## EXERCISE BRIEF
Answer these from the text about the band Chelsea below:
(a) In what year did Chelsea release its first album?
(b) Who produced Urban Kids?
(c) What was Chelsea's third album called?

## READING TEXT

They may have been in the vanguard of punk – enjoying the patronage of Sniffin’ Glue’s Mark P and having their archetypal three-chord rant, Right To Work, show up on the soundtrack of Derek Jarman’s Jubilee movie – but by the time Chelsea finally got round to releasing an album in 1979, they’d been recast as dinosaurs.
Pitted against The Clash’s London Calling or Joy Division’s Unknown Pleasures, their rough and ready sloganeering anthems sounded pathetically dated. Much of it was down to singer Gene October’s truculent personality and the weekly band changes (the first line-up walked out to form Generation X) that hampered the band’s progress.
October’s gruff growl still seems to be dragging the band along with him on their 1979 self-titled debut, although guitarist James Stevenson provides some energetic slashes, particularly on the opening I’m On Fire. By and large though, it’s pretty ponderous.
Most of the singles were rounded up on their second album, Alternative Hits, in 1980. The ragged High Rise Living is a leaden follow-up to Right To Work and the rousing Urban Kids (a rare professional production by The Who’s producer Kit Lambert) failed to retrieve their fortunes. Only the spirited No One’s Coming Outside and Look At The Outside offer hope after that.
They finally get out of first gear on their third album, 1982’s Evacuate, but by that time it’s simply not enough.

## ENTRIES SUPPLIED

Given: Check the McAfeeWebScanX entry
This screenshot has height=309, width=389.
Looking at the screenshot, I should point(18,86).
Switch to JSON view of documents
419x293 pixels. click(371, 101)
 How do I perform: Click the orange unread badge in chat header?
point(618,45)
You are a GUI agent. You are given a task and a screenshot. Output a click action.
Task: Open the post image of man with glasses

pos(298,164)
---
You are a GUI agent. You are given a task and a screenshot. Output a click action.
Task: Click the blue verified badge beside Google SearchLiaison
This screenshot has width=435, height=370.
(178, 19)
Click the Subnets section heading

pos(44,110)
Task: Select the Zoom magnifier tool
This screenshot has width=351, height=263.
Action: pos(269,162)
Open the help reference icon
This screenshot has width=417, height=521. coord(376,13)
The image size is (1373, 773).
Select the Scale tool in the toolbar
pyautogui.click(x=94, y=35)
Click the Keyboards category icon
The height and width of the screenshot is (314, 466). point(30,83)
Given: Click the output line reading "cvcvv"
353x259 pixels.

## ANSWER BELOW
(a) 1979
(b) Kit Lambert, The Who's producer
(c) Evacuate